'Narcos' Star Pedro Pascal Talks 'Game of Thrones' Comparisons: "We Don't Need Dragons"

The HBO fantasy series alum plays a DEA agent in the upcoming 10-part drama.
Eric Charbonneau/Netflix

Game of Thrones alum Pedro Pascal is moving from one battle to another for his latest series.

In his starring role on Netflix's new drama Narcos, Pascal plays a DEA agent trying to bring down Colombia’s legendary crime lord Pablo Escobar and stop the war on drugs.

"I think they're very comparable to one another," Pascal said Tuesday at the show's Television Critics Association press tour panel. "I would say that Game of Thrones would take a lot of inspiration from this story."

One very notable difference? "We don’t need dragons, we've got cocaine," said Pascal.

The 10-episode drama is a serialized take on Pablo Escobar (Brazilian star Wagner Moura) and the formation of the Medellin Cartel. One part of the story focuses on the small-time criminals "who stumbled by luck, by chance upon a product that you can call the perfect product," said executive producer Jose Padilha about cocaine. "Those guy didn't really know what they had until cocaine hit Miami." 

The other half will show how the cocaine coming out of Colombia "created havoc in Miami," he said. It's "the story of how cocaine hit America and how it brought violence to America."

Although the creative team originally envisioned Narcos as a movie, it became clear it would work better as a series "when you get into the complexities of the drug world, of the characters," said executive producer Eric Newman. "You sort of realize you need a lot of time to tell that story.
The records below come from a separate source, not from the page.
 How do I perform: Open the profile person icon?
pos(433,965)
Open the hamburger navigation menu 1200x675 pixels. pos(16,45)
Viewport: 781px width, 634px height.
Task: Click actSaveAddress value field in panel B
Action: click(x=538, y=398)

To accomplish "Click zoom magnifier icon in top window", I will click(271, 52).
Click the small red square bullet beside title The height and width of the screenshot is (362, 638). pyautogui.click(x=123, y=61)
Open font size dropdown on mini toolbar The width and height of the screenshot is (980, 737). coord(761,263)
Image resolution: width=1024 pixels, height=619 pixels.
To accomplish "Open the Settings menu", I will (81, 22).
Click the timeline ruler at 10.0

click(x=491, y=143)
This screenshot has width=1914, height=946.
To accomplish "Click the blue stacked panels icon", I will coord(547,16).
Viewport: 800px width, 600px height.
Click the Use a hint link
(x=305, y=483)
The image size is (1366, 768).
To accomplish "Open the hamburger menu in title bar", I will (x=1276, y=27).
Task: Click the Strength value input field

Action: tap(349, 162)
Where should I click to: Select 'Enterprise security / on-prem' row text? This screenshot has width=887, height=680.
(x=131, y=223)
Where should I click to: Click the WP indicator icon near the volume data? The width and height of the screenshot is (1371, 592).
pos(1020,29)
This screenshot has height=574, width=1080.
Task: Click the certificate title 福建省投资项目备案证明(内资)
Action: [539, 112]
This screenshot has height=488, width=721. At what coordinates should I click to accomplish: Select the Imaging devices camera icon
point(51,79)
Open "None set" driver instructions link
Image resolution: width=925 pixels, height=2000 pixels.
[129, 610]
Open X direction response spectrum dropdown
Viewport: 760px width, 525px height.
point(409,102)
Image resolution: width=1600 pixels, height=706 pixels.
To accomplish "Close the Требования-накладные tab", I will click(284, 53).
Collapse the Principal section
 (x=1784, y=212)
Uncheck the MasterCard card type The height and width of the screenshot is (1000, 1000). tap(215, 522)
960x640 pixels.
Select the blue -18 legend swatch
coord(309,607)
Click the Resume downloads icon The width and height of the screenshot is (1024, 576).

"You can take characters down very dark roads and bring them back," Newman added about the benefit of doing a series. "In movies … you just don’t have time to redeem them."

Keeping in that vein, Padilha said the characters will go on a complicated journeys throughout the 10 episodes. Although Escobar is a "sociopath," as Padilha described him, "that doesn’t mean he can't have a soft side with his family," he said. "We tried not to have that caricature in the show."

Moura said it was these complex portrayals that attracted him to the project. "I like the fact that this is not a regular cop/bad-guy show," he said.

Added Pascal: "The more you learn about it, the less black and white it will become."

Although the show will embrace these gray areas, one thing that is more definitive — at least in Padilha's eyes — is the need to change drug policy in America. "We don’t make a prescription on the way to fix the failed drug policy that the world has adopted," he said. "By portraying how cocaine in particular has been dealt with, certain things become kind of obvious. You could question why there haven’t been changes in the policy."

Narcos premieres Aug. 28 at 12:01 a.m. PT.